I think you are right about pairing the cells within batches/cell lines. Currently, I don't think there is an implementation for that yet. Your plan sounds doable. On the other hand, I would suggest another strategy that may be easier to implement:

  1. separating the data first into separate datafiles per batch. 2. Preprocessing them separately using the current pertdata class. The current processing implementation will eventually put them in pytorch geometric DataLoaders 3. Have a wrapper loader to randomly pick data from each DataLoader. This is the step different from your initial strategy: I don't think you need to separate cell lines into different training epochs? You can train them mixed together, but it should be fine to separate them if you have other considerations.

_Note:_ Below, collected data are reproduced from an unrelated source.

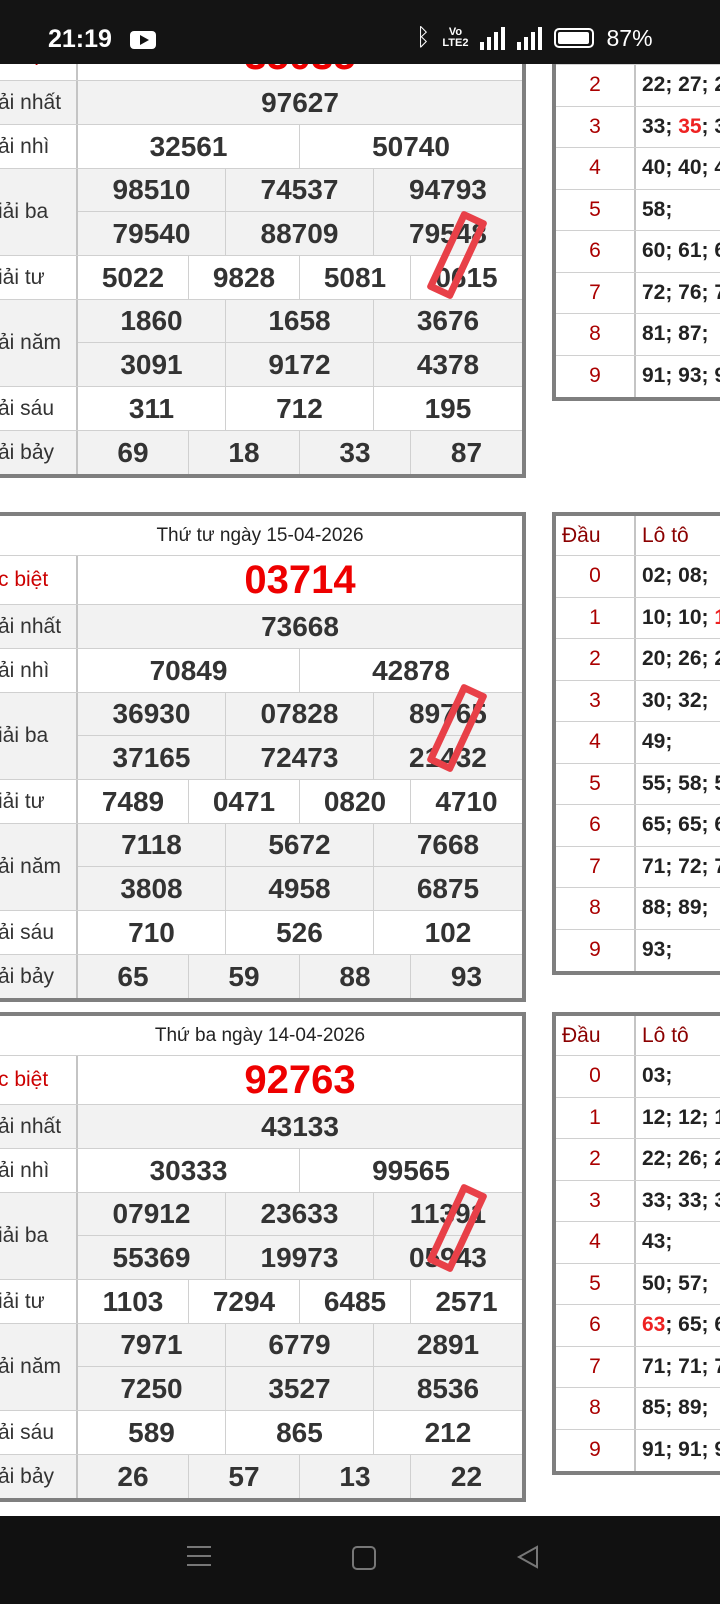 Image resolution: width=720 pixels, height=1604 pixels. I want to click on prize-number: 57, so click(244, 1476).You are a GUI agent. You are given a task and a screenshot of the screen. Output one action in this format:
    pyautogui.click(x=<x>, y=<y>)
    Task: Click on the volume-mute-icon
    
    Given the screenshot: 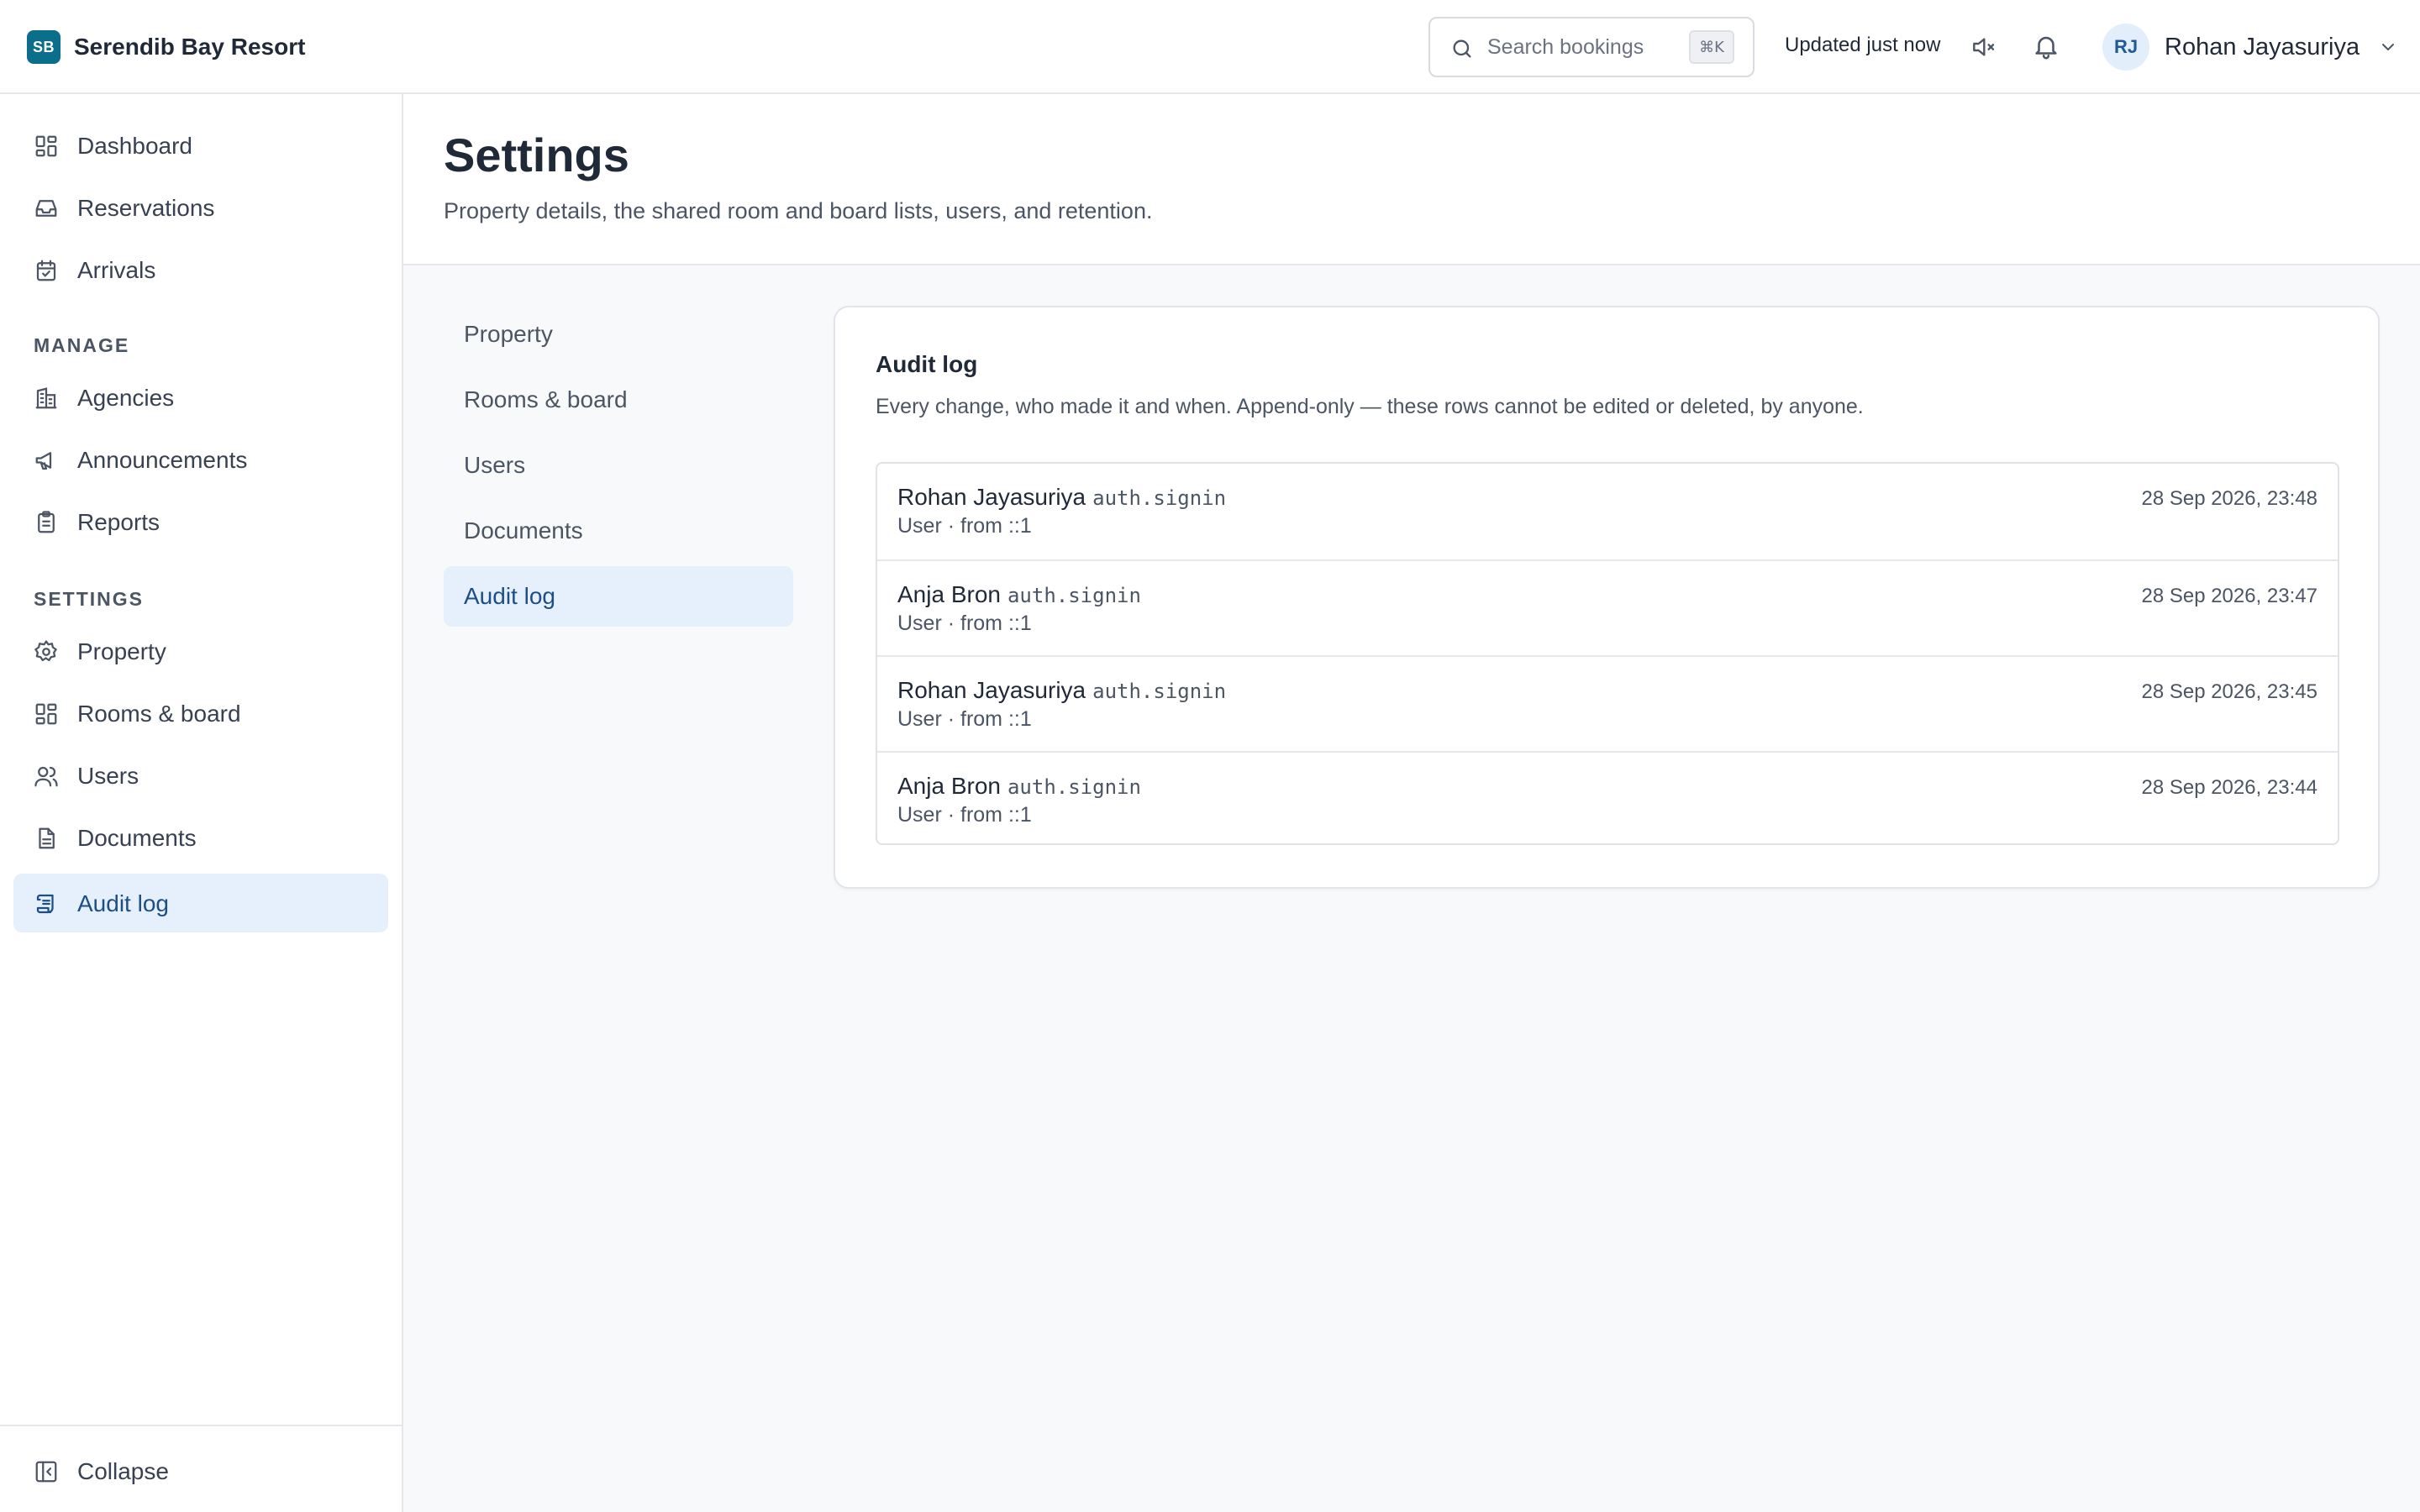 What is the action you would take?
    pyautogui.click(x=1983, y=47)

I hope these could help your implementation.

BTW, if you'd like to share with others, I do think this can be a valuable extension! Feel free to open a PR for this.

krejciadam commented 1 year ago

Hi!
Thank you for the suggestion. This is indeed faster than changing all the GEARS routines to achieve the behavior. Although I will anyway need to do it, because the GEARS train/validation/split logic is insufficient for this and other scenarios.

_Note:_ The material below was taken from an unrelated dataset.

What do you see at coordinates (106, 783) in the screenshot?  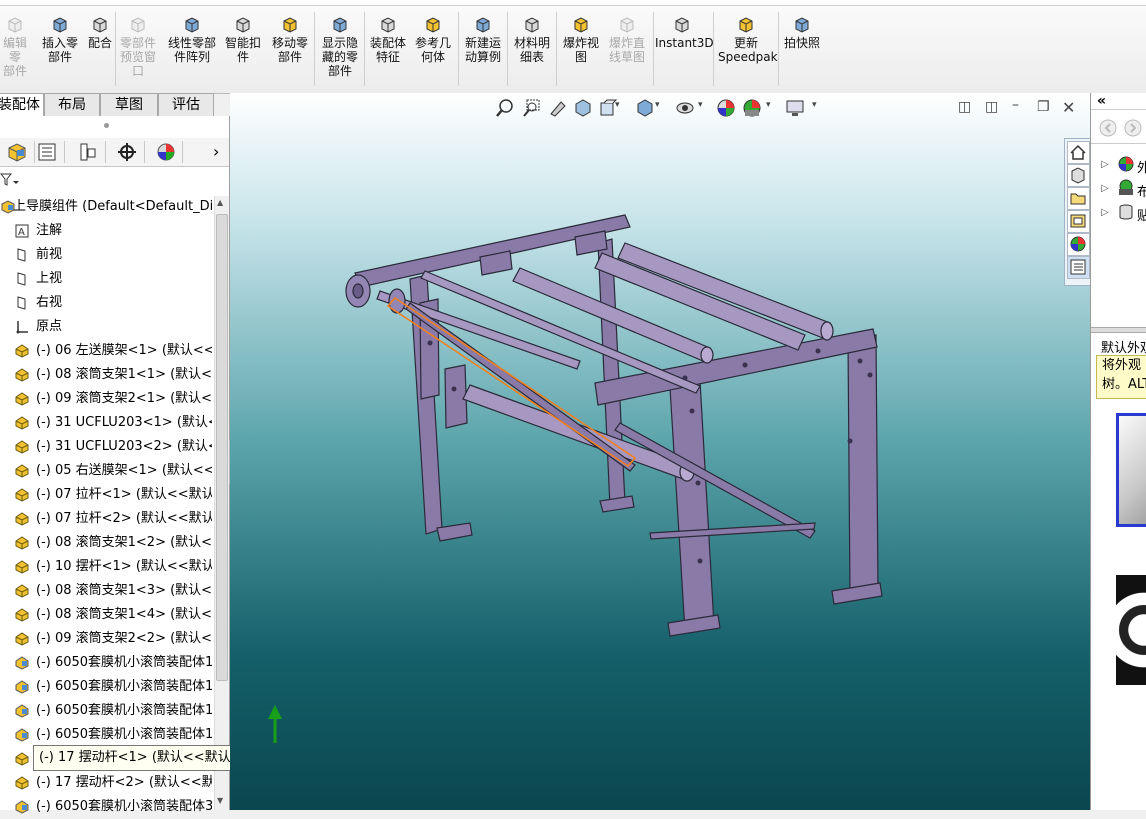 I see `tree-item: (-) 17 摆动杆<2> (默认<<默认` at bounding box center [106, 783].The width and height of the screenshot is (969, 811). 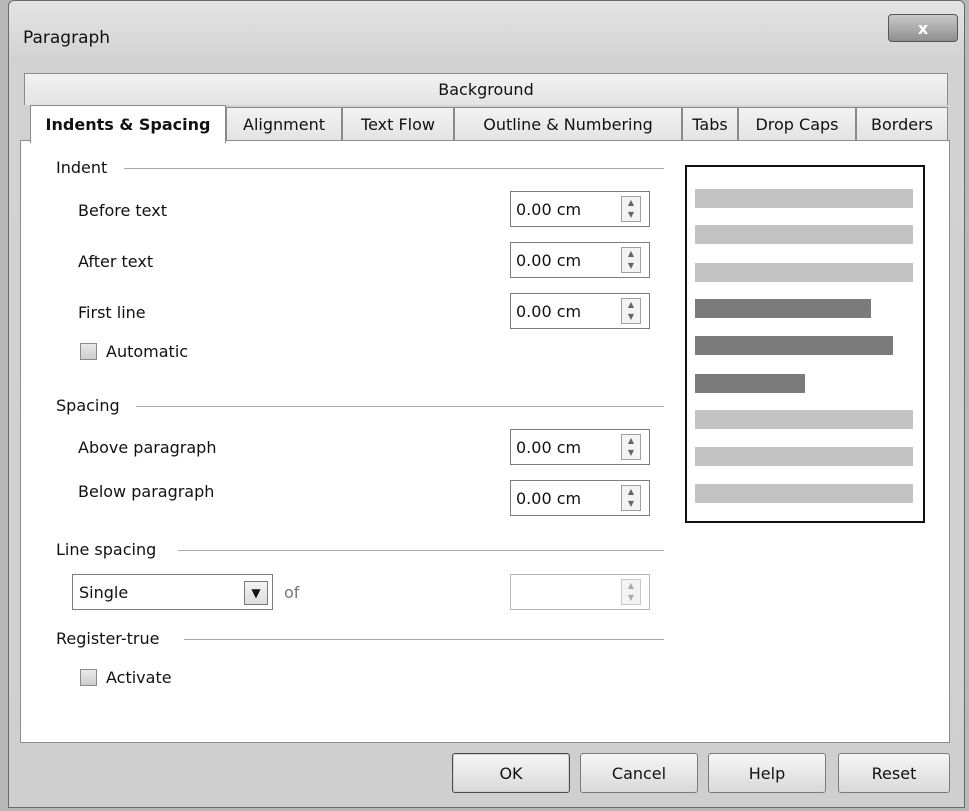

FYI one of the motivations for this was to use scGPT to "transfer" perturbations to new cell types and for now it seems to utterly fail in this task, unfortunately. Say I have a dataset consisting of the same set of perturbations in 3 different cell lines A, B and C. I train the model on A and B, using the correct pairing as mentioned. Now I want to input wild-type cells of type C and predict their perturbed phenotype. The model has seen all of the perturbations I want to predict in cell types A and B during training, but has seen no cell of cell type C. Shows up the output is driven only by the perturbation chosen and disregards the input transcriptome pretty much completely. What I mean is this - perturbed transcriptomes of a cell line are typically still pretty similar to wild-type transcriptomes of that cell line. Perturbations do not change the cell identity completely. However, for any perturbation, the predicted transcriptome based on wild-type cells of cell line C is similar to wild-type transcriptomes of cell lines A and B. The cell identity of C is disregarded and the model just outputs what it has seen for A and B. I can use any cell type D, E... for prediction and the result is quite similar. I understand this was not the original intention, so maybe the objective would need to be defined differently for this kind of tasks, although as of now, I'm not sure how.